# Toby Murray



## goldensmum (Oct 23, 2007)

I'm sure that Toby will be playing with his friends - anniversaries are so tough, even though we know they are coming up they still manage to hurt

Run free and sleep softly Toby


----------



## honeysmum (Dec 4, 2007)

Toby was a very handsome boy, Anniversary's are so hard, run free Toby.


----------



## GoldenJoyx'stwo (Feb 25, 2007)

They sure do live in our hearts forever. They actually climb right into our souls. Hugs for you and sweet thoughts for Toby...


----------



## SoGolden (Jul 17, 2008)

Beautiful dog. Beautiful photos. 
You only had ten years together; yet, Toby Murray will live forever in your heart.


----------



## BeauShel (May 20, 2007)

Days like today are such sad anniversaries. Do a celebration of all your good times and happy memories. It will help to lessen the pain alittle. Run Free Sweet Boy you are loved still and missed greatly.


----------



## ggdenny (Nov 2, 2008)

He was a beautiful boy and I'm sure he absolutely loved the 10 years he spent with you. My sympathy.


----------



## amy22 (May 11, 2008)

What a handsome guy Toby was. Anniversaries such as this are very difficult..Im sorry for your loss..RIP Toby


----------



## Karen519 (Aug 21, 2006)

*Toby*

Toby:

What a handsome guy!

Run free at the Rainbow Bridge dear Toby and tell Munchkin, Gizmo and Mimi I love them!!!


----------



## tobelevski (May 10, 2005)

Thank you for your kind thoughts. When my dad was dying , I told him Toby would be waiting to show him around and find my mum.


----------



## Debles (Sep 6, 2007)

Anniversaries are so hard, Toby was gorgeous and had a great loving life.


----------



## 3 goldens (Sep 30, 2005)

Toby was beautiful. We learn to live without them but we never forget them and will always miss their warm bodies at our side.


----------



## Meggie'sMom (Dec 24, 2007)

Looks like Toby led the best kind of life for a golden.

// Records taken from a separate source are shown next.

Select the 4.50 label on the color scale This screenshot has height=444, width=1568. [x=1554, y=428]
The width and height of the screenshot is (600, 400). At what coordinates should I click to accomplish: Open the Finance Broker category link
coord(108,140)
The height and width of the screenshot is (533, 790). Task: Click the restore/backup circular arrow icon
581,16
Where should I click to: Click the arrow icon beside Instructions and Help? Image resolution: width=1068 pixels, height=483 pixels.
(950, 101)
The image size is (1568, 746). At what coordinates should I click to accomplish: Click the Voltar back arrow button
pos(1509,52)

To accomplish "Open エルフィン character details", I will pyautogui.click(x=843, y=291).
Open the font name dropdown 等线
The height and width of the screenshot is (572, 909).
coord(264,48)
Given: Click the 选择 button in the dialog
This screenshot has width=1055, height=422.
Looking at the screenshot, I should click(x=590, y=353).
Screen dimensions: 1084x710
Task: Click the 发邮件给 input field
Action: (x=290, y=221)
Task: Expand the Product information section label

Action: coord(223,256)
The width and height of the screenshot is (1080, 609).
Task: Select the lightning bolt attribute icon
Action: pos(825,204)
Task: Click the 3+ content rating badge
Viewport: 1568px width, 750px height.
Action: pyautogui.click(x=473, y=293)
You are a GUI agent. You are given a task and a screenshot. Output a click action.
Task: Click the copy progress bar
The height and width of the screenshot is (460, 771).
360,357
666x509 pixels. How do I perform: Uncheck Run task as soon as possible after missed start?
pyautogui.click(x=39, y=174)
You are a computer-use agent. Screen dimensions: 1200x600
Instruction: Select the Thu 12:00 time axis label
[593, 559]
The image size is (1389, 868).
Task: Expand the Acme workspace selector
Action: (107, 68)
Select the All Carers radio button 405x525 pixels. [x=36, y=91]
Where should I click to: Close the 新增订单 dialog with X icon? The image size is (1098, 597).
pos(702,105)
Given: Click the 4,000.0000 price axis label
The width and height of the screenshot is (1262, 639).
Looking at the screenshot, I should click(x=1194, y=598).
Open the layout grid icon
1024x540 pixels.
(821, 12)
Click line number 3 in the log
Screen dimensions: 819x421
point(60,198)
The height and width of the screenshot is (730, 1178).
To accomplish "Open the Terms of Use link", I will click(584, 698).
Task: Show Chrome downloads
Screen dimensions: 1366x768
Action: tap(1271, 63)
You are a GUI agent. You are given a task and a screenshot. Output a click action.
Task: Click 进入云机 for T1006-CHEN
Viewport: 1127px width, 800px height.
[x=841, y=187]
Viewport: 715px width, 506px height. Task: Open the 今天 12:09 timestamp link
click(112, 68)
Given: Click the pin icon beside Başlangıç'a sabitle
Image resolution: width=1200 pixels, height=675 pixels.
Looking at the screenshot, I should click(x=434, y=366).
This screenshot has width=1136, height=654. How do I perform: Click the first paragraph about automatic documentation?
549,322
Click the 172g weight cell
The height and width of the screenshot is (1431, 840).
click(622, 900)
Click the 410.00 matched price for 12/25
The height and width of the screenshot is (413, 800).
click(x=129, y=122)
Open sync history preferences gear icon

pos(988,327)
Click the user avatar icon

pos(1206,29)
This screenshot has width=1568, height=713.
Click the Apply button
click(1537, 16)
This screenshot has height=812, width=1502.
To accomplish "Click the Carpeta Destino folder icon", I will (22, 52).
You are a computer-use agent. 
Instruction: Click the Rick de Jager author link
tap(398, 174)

I'm sure he and your dad are enjoying each other.


----------



## Elisabeth Kazup (Aug 23, 2008)

Ten years is not long enough. 100 years is not long enough.

I hope your heart has mended a little and found another Golden to love.

((((((((((((hugs))))))))))))))


----------



## sharlin (Feb 26, 2007)

Play Hard Sweet Boy~Godspeed & Love


----------